Die Differenzierung zwischen Adenomen, Nebennierenrinden- und Nebennierenmarktumoren ist strukturell insbesondere bei Stanzproben schwierig. Daher werden unterstützend immunhistologische Untersuchungen durchgeführt. Ein Ki-67-Index als Proliferationsmarker <3% spricht für ein gutartiges Adenom. Sofern der Marker SF-1 („steroidogenic factor-1“) nachgewiesen wird, handelt es sich um eine Läsion adrenokortikalen Ursprungs. Die Sensitivität des Markers liegt bei 98%, die Spezifität bei 100%.2 Adrenokortikale Tumoren sind ebenfalls positiv für Melan-A und immer negativ für Chromogranin-A. Adrenomedulläre Tumoren exprimieren immer Chromogranin A und sind negativ für Keratin. Für die Abgrenzung zu Metastasen steht ein breites Spektrum von Antikörpern zur Verfügung (z.B. CD10, GATA3).3, 18
Wie bereits bekannt, können Patienten mit metachronen Lebermetastasen von einer operativen R0-Resektion profitieren. Auch im Falle einer synchronen Metastasierung wird eine komplette Tumorentfernung empfohlen, sofern es sich um intraabdominelle Metastasen handelt, die chirurgisch zugänglich sind.2 In einer retrospektiven Analyse konnte bei 11 von 27 ACC-Patienten mit Stadium IV eine R0-Resektion erreicht werden.
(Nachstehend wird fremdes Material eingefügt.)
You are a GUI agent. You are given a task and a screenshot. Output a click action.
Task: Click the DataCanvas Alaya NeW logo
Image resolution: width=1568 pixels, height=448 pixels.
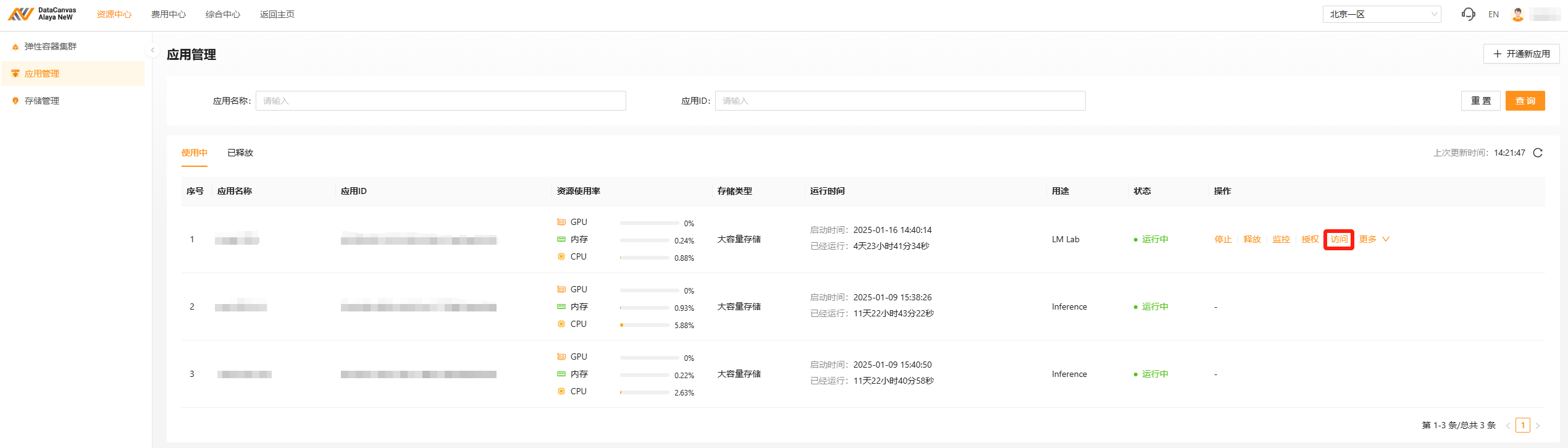42,14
Die Patienten, bei denen eine komplette Resektion erreicht werden konnte, lebten im Median 860 Tage und damit signifikant länger als Patienten, bei denen lediglich ein R2-Status erreicht werden konnte – diese überlebten im Median nur 390 Tage (p<0,02).19 Neben der ENSAT-Klassifikation sind die sogenannten GRAS-Parameter prognoserelevant (Tumor-Grading, R-Status, Alter, Symptome).20
Im palliativen Setting wird eine platinbasierte Chemotherapie in Kombination mit Mitotan durchgeführt. Diese Empfehlung beruht auf der Phase-III Studie FIRM-ACT (First International Randomized Trial in Locally Advanced and Metastatic ACC Treatment, NCT00094497). Insgesamt 304 Patienten mit lokal fortgeschrittenem oder metastasiertem ACC erhielten entweder M-EDP (Mitotan + Etoposid/Cisplatin/Doxorubicin) oder M-Sz (Mitotan + Streptomycin). Die M-EDP-Kohorte zeigte ein längeres progressionsfreies Überleben (5 vs. 2,1 Monate) und eine bessere Rate des objektiven radiologischen Ansprechens im Vergleich zur M-Sz-Gruppe (23,2 vs. 9,2%). Nach 5 Jahren lebten 15–20% der Patienten des M-EDP-Arms, während es im M-Sz-Arm nur 5–10% waren.21
Als Zweitlinientherapien sind Gemcitabin plus Capecitabin oder Streptozin möglich. Das progressionsfreie Überleben liegt hierbei jeweils bei 2 und 4 Monaten.3
Debulking-Operationen werden nur zur Linderung von Symptomen wie Schmerzen, exzessiver Hormonüberproduktion in sehr selektierten Fällen durchgeführt. Das progressionsfreie Überleben ist nach einer zytoreduktiven Operation mit etwa 3–4 Monaten genauso kurz wie ohne chirurgischen Eingriff.9,12 Aktuelle Phase-II-Studien prüfen die Wirksamkeit verschiedener Checkpoint-Inhibitoren wie Nivolumab, Nivolumab plus Ipilimumab oder Pembrolizumab, Chemotherapie wie Cabazitaxel oder des Tyrosinkinase-Inhibitors Cabozantinib (ClinicalTrial.gov).